Page excerpt:
Re: need aid with this query

From: Ed prochak <ed.prochak_at_magicinterface.com>
Date: 27 Jan 2004 11:00:58 -0800
Message-ID: <4b5394b2.0401271100.120070aa_at_posting.google.com>


"VC" <boston103_at_hotmail.com> wrote in message news:<K9kRb.158353$xy6.770548_at_attbi_s02>...
> "soni29" <soni29_at_hotmail.com> wrote in message
> news:cad7a075.0401261754.651428da_at_posting.google.com...
> > hi,
> > i need some help with a query, also to find out if this is even
> > possible with sql. currently i have a table with the following data:
> >
> > CustomerNumber CustomerBranch
> > 123 NULL
> > 123 1
> > 123 2
> > 221 NULL
> > 221 5
> > 555 1
> > 555 9
> > 125 NULL
> >
> > now in this data, CustomerNumber and CustomerBranch are the keys, each
> > customer MUST have a CustomerBranch with null, those NULL
> > CustomerBranch's represent the company headquaters, while the ones
> > with numbers are the other offices. Occassionally data is missing, in
> > the example above CustomerNumber 555 does not have a NULL
> > CustomerBranch, this is wrong. Is there anyway in SQL to find all
> > those CustomerNumbers who do not have a null, there can only be one
> > null per CustomerNumber. i was thinking about using a
> > count(CustomerBranch) but not sure how to write it to count all those
> > CustomerBranchs per CustomerNumber that are equal to 0, if that's the
> > right way to do it.
> >
> > Thank you.

and VC wrote, (I moved the top post down for context)

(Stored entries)
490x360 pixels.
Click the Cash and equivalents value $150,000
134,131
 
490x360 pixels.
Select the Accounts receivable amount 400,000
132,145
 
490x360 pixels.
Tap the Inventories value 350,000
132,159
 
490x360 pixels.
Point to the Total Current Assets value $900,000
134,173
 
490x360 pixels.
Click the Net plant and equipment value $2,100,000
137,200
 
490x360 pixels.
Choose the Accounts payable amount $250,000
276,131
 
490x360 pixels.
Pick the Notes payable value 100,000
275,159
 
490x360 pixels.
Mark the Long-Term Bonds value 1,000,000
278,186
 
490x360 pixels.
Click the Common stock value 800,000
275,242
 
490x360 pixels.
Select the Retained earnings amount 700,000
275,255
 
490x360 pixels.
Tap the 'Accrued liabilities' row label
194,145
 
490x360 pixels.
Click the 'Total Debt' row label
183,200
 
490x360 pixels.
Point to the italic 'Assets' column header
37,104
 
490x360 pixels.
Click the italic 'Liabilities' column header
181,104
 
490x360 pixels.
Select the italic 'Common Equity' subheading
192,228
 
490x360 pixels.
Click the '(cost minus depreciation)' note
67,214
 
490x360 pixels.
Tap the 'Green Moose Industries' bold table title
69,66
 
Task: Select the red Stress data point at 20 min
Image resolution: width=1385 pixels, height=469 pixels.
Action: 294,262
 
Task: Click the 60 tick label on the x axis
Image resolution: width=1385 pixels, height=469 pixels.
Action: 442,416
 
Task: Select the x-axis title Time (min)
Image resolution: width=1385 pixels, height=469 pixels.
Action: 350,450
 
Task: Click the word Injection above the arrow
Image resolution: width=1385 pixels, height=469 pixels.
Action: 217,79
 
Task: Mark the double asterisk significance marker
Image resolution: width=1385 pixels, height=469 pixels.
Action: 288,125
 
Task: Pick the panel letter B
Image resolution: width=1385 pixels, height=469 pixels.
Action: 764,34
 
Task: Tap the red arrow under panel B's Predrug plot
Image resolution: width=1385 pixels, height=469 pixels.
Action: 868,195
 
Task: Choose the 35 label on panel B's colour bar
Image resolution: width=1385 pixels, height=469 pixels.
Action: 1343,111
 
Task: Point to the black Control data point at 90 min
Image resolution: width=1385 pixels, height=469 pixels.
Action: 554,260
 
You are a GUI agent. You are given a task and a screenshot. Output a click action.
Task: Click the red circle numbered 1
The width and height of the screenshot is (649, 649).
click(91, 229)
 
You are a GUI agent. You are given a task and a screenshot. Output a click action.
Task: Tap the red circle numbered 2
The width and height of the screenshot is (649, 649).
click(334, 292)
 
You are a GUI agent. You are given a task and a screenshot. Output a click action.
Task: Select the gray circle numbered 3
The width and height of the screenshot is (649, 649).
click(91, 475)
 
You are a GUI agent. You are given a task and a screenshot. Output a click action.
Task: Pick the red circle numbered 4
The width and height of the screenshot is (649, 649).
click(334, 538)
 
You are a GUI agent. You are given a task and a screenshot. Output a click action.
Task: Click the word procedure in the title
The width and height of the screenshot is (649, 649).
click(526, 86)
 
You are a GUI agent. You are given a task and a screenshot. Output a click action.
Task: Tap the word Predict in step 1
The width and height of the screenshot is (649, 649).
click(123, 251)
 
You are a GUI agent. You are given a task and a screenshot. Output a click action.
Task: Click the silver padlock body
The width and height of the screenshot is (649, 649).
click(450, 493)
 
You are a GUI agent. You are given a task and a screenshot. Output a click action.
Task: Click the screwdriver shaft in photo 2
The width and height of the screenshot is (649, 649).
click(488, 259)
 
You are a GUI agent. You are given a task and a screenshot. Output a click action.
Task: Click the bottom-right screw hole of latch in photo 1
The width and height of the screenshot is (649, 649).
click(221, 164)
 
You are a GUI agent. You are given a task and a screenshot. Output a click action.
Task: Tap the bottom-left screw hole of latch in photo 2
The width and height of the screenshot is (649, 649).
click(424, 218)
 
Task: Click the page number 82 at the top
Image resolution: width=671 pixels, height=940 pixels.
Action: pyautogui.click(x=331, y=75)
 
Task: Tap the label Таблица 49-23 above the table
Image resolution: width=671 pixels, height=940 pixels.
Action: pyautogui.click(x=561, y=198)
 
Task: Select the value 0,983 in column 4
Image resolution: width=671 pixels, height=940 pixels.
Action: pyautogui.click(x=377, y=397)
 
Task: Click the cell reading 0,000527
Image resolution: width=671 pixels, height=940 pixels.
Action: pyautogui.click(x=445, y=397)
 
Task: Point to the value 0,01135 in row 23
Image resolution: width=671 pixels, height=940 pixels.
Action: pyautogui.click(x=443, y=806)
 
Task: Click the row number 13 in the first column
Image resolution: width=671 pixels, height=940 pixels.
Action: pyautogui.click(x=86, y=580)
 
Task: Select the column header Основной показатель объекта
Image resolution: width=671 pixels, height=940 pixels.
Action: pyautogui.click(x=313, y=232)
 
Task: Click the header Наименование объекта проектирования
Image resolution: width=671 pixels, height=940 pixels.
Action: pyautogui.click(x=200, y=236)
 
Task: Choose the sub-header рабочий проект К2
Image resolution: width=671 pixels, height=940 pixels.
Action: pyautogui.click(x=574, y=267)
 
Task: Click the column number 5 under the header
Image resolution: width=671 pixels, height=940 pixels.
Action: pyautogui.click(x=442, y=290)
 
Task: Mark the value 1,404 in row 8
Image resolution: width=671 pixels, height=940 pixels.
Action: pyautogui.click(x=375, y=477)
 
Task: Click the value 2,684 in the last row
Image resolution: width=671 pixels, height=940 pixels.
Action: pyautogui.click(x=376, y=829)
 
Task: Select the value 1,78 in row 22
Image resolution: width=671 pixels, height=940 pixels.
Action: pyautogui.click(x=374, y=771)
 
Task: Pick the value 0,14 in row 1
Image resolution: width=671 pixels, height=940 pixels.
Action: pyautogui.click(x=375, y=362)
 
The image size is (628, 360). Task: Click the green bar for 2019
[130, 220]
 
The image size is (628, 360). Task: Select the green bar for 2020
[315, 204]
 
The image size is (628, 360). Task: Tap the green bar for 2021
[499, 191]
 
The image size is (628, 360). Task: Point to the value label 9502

Exercise aim: Write what follows in the newsgroup post about finding customers that lack a NULL headquarters branch, starting after its last line.

Exercise result:
> Hello,
>
> SQL-92:
>
> select distinct customernumber
> from t1
> where customernumber not in (select customernumber from t1 where
> customerbranch is null)
>
> SQL-99 (probably faster):
>
> select distinct customernumber from
> (select customernumber, first_value(customerbranch) over (partition by
> customernumber order by customerbranch desc) first
> from t1)
> where first is not null
>
>
> VC
>

I've always disliked distinct in that it implies you did not have the full search criteria. If nothing else, in most queries you can change DISTINCT to a COUNT(*).
I'd solve this case something like this (uses an inline view):

select customernumber
from
(select customernumber, count(*) cnt_all , count(customerbranch) cnt_branch
from t1 ) va
where va.cnt_all = va.cnt_branch ;

This makes use of the fact that count() does not count NULL values. So if there is no main branch, then there is no record for that customer where the branch is NULL.